From a financing perspective, if this isn't the best time to buy a house, it's pretty darn close.
The average interest rate on a 30-year fixed mortgage, the most common variety, has hovered below or near 4% for a while now. For comparison's sake, if you bought about 10 years ago, the average interest rate was 6.41%. In 1996, it was 7.81%, and in 1981 it was a whopping 16.63%.
Although the Federal Reserve has begun to inch rates upward, it is likely that it will do so slowly and that it will be a while before the cost of borrowing to buy a home stops being historically low.
Home prices rose steadily in the 1970s, '80s, '90s and 2000s before plunging around 2007, and in the past few years they have been climbing again. Different markets have seen different trends, of course, but generally what's at play is supply and demand: More potential buyers than houses available means sellers can dictate terms and get top dollar.

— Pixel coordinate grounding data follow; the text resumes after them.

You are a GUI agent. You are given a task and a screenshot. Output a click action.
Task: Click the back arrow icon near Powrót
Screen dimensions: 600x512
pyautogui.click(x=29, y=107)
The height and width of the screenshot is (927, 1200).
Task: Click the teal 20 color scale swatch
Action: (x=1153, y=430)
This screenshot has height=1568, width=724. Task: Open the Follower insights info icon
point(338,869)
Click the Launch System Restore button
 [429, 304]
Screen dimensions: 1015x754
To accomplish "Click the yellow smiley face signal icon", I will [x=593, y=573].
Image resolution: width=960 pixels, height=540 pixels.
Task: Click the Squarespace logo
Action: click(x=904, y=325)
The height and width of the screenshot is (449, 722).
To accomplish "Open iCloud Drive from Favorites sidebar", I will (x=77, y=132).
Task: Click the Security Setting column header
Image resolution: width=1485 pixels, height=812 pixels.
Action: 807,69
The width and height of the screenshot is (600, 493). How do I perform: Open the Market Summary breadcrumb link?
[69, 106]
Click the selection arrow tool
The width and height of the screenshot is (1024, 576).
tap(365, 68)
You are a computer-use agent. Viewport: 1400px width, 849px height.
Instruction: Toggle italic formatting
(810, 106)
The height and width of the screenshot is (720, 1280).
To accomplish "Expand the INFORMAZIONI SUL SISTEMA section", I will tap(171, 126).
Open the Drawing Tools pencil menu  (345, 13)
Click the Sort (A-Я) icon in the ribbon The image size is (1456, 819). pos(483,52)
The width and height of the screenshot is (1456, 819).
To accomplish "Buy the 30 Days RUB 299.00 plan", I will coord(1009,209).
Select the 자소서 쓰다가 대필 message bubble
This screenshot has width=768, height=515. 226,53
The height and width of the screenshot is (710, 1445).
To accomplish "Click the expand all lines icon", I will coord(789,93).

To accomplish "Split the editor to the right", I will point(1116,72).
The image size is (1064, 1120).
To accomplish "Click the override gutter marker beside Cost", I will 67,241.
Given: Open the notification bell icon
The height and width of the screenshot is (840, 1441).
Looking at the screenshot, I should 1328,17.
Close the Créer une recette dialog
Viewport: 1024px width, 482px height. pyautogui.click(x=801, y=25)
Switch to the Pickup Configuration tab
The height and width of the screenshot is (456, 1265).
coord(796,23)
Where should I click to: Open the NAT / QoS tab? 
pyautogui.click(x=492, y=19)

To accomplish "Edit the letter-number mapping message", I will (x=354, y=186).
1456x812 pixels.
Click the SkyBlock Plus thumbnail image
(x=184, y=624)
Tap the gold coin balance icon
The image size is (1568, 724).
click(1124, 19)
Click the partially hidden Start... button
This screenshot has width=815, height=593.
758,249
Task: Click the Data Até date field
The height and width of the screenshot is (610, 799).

But something interesting is happening: The oft-told story that millennials are renting for longer or living with their parents nowadays is not entirely accurate. No, people in this age group (born between 1981 and 1997) want very much to own a home, but they are putting it off because of real and imagined difficulties in affording it.
That could mean fewer potential buyers and a cooling of the upward surge in home prices. While others wait, you could pounce.
Real estate researcher Reis Inc. reports that apartment rents rose 4.6% in 2015. In hot housing markets such as California and the Pacific Northwest, rents are going up by about 14% per year. According to Zillow, the median asking price nationwide for a rental was $1,575 per month in early 2016.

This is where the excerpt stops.